Segment Start: Supplied records
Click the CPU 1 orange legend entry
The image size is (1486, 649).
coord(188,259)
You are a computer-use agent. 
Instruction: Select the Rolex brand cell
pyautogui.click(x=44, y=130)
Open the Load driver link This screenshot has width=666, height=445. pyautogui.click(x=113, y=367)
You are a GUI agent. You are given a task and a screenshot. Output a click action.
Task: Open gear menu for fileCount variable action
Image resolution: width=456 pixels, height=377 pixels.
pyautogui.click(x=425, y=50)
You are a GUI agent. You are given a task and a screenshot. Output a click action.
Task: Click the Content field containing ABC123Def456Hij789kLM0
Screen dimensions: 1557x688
Segment End: Supplied records
> **Task directions**
Please return every entry exactly as it appears.

> **Written answer**
Click the CPU 1 orange legend entry
The image size is (1486, 649).
coord(188,259)
You are a computer-use agent. 
Instruction: Select the Rolex brand cell
pyautogui.click(x=44, y=130)
Open the Load driver link This screenshot has width=666, height=445. pyautogui.click(x=113, y=367)
You are a GUI agent. You are given a task and a screenshot. Output a click action.
Task: Open gear menu for fileCount variable action
Image resolution: width=456 pixels, height=377 pixels.
pyautogui.click(x=425, y=50)
You are a GUI agent. You are given a task and a screenshot. Output a click action.
Task: Click the Content field containing ABC123Def456Hij789kLM0
Screen dimensions: 1557x688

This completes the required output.